Throughout my life, I would retreat into myself when I didn’t feel safe. However, my love of academics pulled me through elementary school. I credit Mrs. Dennis with this. I’ve even tried finding her to thank her, but I haven’t found her—yet. So, Mrs. Dennis, wherever you are, you are a true success. I actually did have my failures, but my memories of you inspired me to ultimately reach for success, for myself and most importantly for kids. Like you did. Yes, I know you must have taught me so much. I believe that my love for reading was born in your classroom, and much of my education came from what I read through the years. My memories of you are a little fragmented and fuzzy. (I thought you were in your 50s when you were my teacher, but now I know you weren’t even 30.) But I still remember how you made me feel: cared for, important, and worth it. Worth your time. Worth your effort. Worth figuring me out. Worth more than the hand I was dealt in life. I have broken out of grinding poverty and a seemingly endless cycle of alcoholism and ignorance that were hallmarks of my family line at the time. I am an educator, my son is an educator, and my daughter wants to help kids through psychology when she finishes her degrees. All of this really is because of you, Mrs. Dennis—and it’s just a small part of the legacy you must be leaving in this world.
A teacher like Mrs. Dennis practiced the tenets of great instruction, and she probably practiced alone. I’m sure there wasn’t much talk of collaboration, intervention, extension, and team goal setting back then. If the PLC movement had been in play in my childhood school, more kids would have received the stellar education I received in Mrs. Dennis’s classroom.

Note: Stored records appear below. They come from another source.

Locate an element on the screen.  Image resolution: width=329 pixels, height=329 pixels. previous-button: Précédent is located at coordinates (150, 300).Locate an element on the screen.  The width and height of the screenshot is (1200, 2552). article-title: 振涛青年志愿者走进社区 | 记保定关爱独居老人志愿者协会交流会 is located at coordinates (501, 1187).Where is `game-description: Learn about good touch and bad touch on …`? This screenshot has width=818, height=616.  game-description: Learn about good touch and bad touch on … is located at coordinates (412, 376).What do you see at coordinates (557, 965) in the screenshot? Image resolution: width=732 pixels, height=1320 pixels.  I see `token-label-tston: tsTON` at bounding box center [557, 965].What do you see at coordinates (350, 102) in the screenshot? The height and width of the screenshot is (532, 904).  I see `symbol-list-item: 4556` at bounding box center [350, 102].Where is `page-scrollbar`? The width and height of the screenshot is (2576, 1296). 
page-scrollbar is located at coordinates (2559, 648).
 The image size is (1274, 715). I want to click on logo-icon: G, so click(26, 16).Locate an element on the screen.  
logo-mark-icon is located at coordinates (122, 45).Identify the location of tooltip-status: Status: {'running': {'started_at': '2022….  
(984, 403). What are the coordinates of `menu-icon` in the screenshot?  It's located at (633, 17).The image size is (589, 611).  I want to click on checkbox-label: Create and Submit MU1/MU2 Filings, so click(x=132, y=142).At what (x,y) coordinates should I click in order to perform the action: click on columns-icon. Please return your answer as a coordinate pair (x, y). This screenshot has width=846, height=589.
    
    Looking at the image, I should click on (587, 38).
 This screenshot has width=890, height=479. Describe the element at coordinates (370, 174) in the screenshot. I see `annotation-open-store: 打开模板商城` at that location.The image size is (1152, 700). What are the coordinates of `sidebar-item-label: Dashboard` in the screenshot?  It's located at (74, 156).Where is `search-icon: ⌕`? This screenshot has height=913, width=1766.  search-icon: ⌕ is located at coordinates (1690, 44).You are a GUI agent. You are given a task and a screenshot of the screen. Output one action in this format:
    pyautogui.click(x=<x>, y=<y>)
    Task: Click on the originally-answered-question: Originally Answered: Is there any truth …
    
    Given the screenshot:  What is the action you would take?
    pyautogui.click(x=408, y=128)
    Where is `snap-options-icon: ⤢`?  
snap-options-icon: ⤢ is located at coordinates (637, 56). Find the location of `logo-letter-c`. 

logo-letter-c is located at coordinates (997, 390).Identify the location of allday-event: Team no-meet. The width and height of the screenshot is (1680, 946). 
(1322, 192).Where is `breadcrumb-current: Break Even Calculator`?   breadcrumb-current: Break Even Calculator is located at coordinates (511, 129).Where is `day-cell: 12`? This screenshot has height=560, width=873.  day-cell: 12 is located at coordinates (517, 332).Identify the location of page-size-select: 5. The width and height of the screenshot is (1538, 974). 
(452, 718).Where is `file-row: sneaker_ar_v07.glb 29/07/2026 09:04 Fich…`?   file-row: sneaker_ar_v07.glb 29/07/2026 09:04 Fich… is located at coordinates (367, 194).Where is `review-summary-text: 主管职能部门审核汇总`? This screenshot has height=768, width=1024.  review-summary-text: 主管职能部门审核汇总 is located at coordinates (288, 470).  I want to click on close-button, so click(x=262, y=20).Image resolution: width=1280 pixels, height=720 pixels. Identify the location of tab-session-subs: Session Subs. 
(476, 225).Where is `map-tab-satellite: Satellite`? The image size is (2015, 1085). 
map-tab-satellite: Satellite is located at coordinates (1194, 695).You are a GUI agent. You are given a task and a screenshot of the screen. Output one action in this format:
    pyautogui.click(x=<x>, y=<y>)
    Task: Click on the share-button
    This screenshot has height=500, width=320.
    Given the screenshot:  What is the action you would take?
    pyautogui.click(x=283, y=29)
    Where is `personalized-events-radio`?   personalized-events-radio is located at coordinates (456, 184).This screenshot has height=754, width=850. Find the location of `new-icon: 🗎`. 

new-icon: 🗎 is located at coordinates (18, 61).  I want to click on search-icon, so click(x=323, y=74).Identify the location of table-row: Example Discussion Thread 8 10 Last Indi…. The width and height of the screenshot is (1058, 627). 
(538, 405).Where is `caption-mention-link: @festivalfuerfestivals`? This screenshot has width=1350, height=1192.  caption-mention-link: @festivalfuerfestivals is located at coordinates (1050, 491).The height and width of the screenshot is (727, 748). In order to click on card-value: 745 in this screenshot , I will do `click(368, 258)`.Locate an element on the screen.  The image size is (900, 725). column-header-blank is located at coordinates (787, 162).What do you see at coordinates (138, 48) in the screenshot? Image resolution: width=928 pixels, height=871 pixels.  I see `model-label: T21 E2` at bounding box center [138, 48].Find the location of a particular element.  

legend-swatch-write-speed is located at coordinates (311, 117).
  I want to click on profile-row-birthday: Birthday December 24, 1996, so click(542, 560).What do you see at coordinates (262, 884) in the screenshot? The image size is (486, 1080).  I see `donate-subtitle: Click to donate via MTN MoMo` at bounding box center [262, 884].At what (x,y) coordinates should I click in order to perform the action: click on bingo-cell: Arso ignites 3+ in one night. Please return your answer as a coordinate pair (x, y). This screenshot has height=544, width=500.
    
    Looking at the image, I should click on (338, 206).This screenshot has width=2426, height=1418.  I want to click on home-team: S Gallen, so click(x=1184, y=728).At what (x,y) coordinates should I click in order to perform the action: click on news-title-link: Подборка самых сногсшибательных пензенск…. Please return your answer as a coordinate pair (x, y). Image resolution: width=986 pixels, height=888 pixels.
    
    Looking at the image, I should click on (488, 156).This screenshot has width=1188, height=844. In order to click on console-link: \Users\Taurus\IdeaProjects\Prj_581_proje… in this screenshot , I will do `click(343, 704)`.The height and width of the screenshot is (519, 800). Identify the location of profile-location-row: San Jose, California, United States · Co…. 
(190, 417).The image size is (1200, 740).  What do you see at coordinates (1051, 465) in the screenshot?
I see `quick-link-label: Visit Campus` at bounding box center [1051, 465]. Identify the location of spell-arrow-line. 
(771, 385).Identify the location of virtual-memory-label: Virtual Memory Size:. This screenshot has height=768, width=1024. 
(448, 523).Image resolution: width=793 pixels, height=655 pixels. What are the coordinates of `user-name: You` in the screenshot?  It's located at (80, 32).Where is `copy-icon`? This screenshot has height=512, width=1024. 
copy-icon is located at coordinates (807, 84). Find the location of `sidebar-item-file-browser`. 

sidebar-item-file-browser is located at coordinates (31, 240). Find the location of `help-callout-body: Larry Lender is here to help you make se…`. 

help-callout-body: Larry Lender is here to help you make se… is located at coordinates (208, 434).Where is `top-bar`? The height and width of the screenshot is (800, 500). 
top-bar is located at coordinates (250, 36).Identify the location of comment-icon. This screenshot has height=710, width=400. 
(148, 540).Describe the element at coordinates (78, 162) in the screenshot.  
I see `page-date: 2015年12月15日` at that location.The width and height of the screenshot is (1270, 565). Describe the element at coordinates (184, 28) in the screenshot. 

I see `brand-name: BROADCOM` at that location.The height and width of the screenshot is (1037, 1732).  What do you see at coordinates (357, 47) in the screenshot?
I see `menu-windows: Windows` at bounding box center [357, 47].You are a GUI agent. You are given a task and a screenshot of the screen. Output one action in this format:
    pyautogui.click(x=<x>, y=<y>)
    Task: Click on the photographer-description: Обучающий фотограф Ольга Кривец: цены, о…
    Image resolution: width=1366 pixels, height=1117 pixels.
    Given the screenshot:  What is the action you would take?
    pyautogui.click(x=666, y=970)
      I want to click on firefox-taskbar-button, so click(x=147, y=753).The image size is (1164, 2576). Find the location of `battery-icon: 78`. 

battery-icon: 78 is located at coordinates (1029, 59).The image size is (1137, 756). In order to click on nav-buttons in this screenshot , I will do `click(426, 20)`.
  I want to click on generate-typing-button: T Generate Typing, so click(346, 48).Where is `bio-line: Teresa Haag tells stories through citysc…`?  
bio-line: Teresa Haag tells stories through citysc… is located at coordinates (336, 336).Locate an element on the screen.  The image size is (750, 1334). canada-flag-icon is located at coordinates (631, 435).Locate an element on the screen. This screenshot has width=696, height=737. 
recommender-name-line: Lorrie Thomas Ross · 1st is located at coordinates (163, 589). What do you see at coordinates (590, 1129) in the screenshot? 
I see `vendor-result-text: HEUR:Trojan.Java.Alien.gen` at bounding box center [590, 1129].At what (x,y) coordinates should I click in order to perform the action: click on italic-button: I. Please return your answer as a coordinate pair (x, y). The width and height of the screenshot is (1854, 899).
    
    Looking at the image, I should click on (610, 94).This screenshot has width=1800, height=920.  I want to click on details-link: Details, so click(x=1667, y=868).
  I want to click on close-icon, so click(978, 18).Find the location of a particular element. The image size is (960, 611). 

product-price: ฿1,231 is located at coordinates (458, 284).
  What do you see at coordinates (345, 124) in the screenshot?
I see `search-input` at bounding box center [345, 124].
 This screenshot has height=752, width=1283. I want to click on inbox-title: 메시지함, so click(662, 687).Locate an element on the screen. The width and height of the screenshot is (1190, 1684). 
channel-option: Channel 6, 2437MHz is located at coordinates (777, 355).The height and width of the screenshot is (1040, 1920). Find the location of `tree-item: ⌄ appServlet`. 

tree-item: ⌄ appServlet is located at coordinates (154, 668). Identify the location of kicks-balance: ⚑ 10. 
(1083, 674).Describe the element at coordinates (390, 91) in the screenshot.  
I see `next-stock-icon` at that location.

In my current school and district, I feel we are closer to the ideal education for all kids because of our participation in the PLC at Work™ Institute. Thank you for what you are doing for kids. I know it is changing their futures for the better. I’m living proof of what one great educator can do for a child. Imagine a school full of great educators, functioning as team, and what that would mean! Because of the PLC at Work™ Institute and all we and our district are learning with you, we now have the tools and structures to work together for the greatest generation to walk the planet.